What this exercise asks
[a] From the Live Below the Line reflection, list each thing the girls say they now better understand about what it is like to do without.
[b] Extract the passage of the Live Below the Line reflection between "We have raised" and "craving for meat.", inclusive.
[c] Continue the Live Below the Line reflection from its final sentence.

Provided passage
▬▬▬▬▬▬
It is Saturday and I can now reflect on what I have gained from taking part in Live Below the Line, which 20 Year 9 girls and 8 members of staff took part in this week.
We have raised over £700 for Restless Development, a charity that champions young people to make a difference to other people’s lives; something that I strongly support. The girls have said that after taking part in this challenge, they have a greater understanding of what it is like to do without, not to have the freedom to eat when they like and to be limited in the type of food they can eat. They have learned the effects of not having a nutritious and fulfilling diet. They were more tired and I have to say my Deputy Head noticed that I was more grumpy (she was right, a poor diet dies makes you irritable). At the end of the week the girls were not craving for junk food, they were craving for fruit and vegetables. I was also surprised that they were not craving for meat.
▬▬▬▬▬▬
Source excerpt
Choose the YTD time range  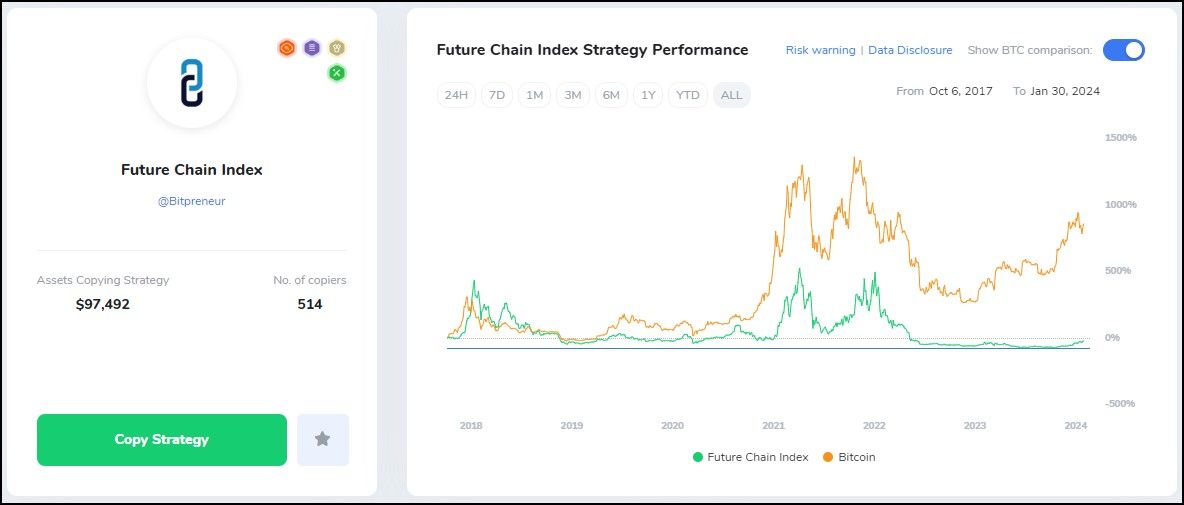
▬▬▬▬▬▬
Written answers
[a]
- not having the freedom to eat when they like
- being limited in the type of food they can eat

[b]
We have raised over £700 for Restless Development, a charity that champions young people to make a difference to other people’s lives; something that I strongly support. The girls have said that after taking part in this challenge, they have a greater understanding of what it is like to do without, not to have the freedom to eat when they like and to be limited in the type of food they can eat. They have learned the effects of not having a nutritious and fulfilling diet. They were more tired and I have to say my Deputy Head noticed that I was more grumpy (she was right, a poor diet dies makes you irritable). At the end of the week the girls were not craving for junk food, they were craving for fruit and vegetables. I was also surprised that they were not craving for meat.

[c]
For each meal the girls carefully worked out their budget and what they could afford. They scoured the internet to find out how much pasta, rice, lentils cost and what they could afford to put with it. They quickly found food they took for granted became a luxury and that for a week their diet would be loaded with complex carbohydrates. Dairy products and fruit and vegetables would be the exception, rather than the norm. They began to appreciate the cost of food and how little they could afford to buy.
The campaign encourages you to come together as a community to share your resources and enjoy meals together. For me it was a pleasure to sit down every lunch time and eat the delicious food served by the girls. You really do saviour every spoonful and the day we were given two pieces of very cheap chocolate, it was like nectar! I was taken aback by the girls’ culinary skills. Each lunchtime a different group of girls worked effectively together as a team, to ensure we had lunch in time. It was like a military organisation and I can only say what a superb Food Technology Department we have who have taught the girls these skills so well.
Personally I have appreciated more the difficulties people in this country have with limited funds. A pound a day for food does not go far. Choice does not exist and a poor diet makes you tired, lack lustre and irritable. The girls were asked if they would do it again, they said they would not from choice but they would if it was to raise money for charities that make a difference to poverty.
Live Below the Line is something I would encourage all schools to take part in. It brings people together, it raises money but most of all it makes you appreciate what you have got.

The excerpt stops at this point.